The stories in this anthology are mostly based on historical record. Unfortunately, to make it “haunted,” most every story ends with “and they say you can still see x on a clear night.” I say unfortunately, because it’s such a trite ending to stories that are fairly interesting in their own right as creepy mysteries. The lost colony of Roanoke and ships that are found wrecked in calm weather with no sign of the crew don’t need an added bit of supernatural flair to be eerie.
All in all, though, if you’re a North Carolinian looking for local, supposedly true ghost stories, this is a pretty good collection.

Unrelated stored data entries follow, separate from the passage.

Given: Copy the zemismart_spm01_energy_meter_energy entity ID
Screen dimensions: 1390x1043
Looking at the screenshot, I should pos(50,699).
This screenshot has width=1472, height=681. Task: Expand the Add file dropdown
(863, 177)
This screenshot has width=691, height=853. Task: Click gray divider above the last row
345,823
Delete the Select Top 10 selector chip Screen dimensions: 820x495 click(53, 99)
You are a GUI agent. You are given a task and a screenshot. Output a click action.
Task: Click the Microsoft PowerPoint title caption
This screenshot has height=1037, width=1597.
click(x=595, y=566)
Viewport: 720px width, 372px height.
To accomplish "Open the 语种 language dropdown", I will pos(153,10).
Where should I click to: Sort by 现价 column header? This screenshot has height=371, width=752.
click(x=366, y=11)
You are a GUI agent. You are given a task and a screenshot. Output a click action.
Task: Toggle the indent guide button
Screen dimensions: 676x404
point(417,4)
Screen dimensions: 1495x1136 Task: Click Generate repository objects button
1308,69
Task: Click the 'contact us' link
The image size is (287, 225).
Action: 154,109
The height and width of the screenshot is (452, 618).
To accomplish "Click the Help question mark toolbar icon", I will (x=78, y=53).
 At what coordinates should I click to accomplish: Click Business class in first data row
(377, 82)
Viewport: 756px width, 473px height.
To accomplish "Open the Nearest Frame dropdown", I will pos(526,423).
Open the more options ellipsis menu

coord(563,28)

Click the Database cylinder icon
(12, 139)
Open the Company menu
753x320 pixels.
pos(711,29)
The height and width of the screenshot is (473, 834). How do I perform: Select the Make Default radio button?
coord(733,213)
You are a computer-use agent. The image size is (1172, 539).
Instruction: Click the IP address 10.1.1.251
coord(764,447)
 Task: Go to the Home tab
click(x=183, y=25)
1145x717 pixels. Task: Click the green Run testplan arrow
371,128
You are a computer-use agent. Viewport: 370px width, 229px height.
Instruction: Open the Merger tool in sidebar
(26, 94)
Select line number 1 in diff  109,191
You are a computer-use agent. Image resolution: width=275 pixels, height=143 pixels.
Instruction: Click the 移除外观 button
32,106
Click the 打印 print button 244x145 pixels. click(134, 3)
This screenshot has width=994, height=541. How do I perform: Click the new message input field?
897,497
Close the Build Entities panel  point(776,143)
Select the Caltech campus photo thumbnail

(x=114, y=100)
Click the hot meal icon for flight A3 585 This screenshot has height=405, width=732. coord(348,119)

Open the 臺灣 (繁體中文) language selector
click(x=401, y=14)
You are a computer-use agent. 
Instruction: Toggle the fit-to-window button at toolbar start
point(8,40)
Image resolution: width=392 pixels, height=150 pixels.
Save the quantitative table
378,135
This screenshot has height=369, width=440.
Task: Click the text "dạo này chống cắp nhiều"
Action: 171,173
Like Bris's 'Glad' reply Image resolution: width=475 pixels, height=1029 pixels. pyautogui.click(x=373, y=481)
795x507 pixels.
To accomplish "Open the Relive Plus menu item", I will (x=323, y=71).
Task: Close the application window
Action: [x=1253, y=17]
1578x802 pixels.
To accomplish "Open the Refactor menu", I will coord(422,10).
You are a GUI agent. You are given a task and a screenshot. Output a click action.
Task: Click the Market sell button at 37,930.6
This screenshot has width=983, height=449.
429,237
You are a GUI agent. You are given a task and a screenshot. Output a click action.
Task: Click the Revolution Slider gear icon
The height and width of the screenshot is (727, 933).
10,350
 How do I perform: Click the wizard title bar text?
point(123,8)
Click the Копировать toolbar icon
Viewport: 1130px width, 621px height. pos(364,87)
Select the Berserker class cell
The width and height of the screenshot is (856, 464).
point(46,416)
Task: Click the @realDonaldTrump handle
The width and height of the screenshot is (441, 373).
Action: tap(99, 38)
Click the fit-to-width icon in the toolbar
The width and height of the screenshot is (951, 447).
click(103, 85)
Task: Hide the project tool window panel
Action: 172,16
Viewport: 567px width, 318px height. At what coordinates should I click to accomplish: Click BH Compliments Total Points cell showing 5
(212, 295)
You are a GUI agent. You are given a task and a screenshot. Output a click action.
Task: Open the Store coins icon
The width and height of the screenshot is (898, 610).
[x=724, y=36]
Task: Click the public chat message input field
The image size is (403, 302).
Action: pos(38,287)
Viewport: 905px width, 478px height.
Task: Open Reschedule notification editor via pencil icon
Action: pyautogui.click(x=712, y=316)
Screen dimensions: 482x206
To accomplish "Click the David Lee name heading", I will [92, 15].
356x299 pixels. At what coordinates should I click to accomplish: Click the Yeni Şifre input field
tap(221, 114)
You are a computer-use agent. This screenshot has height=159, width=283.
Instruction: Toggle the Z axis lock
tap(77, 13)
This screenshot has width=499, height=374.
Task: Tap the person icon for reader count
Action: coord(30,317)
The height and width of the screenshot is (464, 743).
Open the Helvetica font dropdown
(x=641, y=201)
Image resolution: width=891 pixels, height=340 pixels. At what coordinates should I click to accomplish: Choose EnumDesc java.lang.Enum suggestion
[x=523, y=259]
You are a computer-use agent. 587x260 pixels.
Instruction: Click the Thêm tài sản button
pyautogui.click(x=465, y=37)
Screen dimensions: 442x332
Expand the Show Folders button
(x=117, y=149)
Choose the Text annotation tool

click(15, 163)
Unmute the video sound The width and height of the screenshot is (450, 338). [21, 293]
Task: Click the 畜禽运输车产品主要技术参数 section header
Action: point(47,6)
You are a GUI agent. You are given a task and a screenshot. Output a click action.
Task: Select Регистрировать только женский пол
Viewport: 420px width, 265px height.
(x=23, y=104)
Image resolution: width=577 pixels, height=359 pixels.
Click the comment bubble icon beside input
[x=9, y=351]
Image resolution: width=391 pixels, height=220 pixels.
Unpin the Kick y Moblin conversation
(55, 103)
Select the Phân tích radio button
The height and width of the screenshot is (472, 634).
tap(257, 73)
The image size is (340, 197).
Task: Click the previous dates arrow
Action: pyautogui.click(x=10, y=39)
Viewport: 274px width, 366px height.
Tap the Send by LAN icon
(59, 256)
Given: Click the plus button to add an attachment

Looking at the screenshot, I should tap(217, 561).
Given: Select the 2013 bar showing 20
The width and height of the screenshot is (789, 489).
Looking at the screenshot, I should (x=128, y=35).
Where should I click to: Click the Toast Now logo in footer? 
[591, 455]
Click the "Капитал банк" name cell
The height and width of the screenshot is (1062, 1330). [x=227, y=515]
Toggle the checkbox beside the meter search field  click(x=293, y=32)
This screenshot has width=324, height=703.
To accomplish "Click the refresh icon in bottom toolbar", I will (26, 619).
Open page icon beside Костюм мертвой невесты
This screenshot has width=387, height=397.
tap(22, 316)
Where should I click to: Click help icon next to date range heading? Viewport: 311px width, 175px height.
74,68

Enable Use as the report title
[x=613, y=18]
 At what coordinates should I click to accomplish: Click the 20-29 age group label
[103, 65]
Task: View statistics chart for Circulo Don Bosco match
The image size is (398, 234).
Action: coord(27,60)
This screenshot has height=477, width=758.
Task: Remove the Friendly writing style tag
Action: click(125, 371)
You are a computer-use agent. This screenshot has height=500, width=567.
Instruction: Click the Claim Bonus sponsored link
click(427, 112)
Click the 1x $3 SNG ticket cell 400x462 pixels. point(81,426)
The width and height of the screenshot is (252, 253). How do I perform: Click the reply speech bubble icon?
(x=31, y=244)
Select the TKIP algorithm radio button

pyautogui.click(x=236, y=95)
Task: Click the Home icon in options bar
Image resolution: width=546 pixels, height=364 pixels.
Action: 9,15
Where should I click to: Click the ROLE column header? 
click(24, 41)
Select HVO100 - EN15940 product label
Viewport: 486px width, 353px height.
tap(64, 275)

CW: colonialism, violent deaths, romanticism of slavery
This was okay. There's an impressive number of tales packed into this slim volume with smallish sans-serif type, and a few good nuggets of stories in here. But the writing is at a grimace-emoji level of melodramatic, and there's a rampant overuse of the word "beloved." A good ghost story should stand on its own, be able to be told simply, and you shouldn't have to scratch away layers of flowery, fake language just to get at the core of it.
One thing that also really bugs me is when a writer tries to blend reality (historical fact) with fiction (ghost story) and does it badly. Spoiler: it's almost always done badly. There were a couple of stories in here that were 99% Wikipedia article regurgitated about a historical event, with a clumsy ghost-related sentence tacked on. Okay, fine. Bit of a waste of time. But worse still, there are times when specific locations or events are mentioned to set a scene, and even these supposedly reality-based tidbits were wrong and would have been easily fact-checkable by the author with a quick google search. If the framing is "You probably know about X, but did you also know about Y?" where X is the historical fact / real place and Y is the legend or ghost story, why the devil would you not bother to make sure X is actually true? The art of telling ghost stories still requires a reliable narrator—in fact, I would say that your credibility, even to the truest of believers, hinges just as much on the truths you tell as in any non-fiction enterprise. That's the crux of the magic: the idea that the storyteller can point to something tangible that you know for fact, and redirect your gaze to just a degree to the side of that fact, and blow your mind with something new and mysterious. Anyway, this author sucks at that. End rant!
I have read a couple paranormal collection books and this one was written a lot better than most of them. Still, I wish it was more like a collection of short stories than some random information. It is presented in such a disjointed manner and so much seems left out or unfinished… and not in a way that appears deliberate.
This is the month to read creepy stuff. Ghost stories and books on weird stuff by authors if questionable veracity. I mean folks like Madame Blavatsky, Charles Fort, John Mack (a Harvard trained psychiatrist), and the great folkloric Nancy Roberts and Beth Scott and Michael Norman. And don't forget Doyle, Poe and even Shakespeare.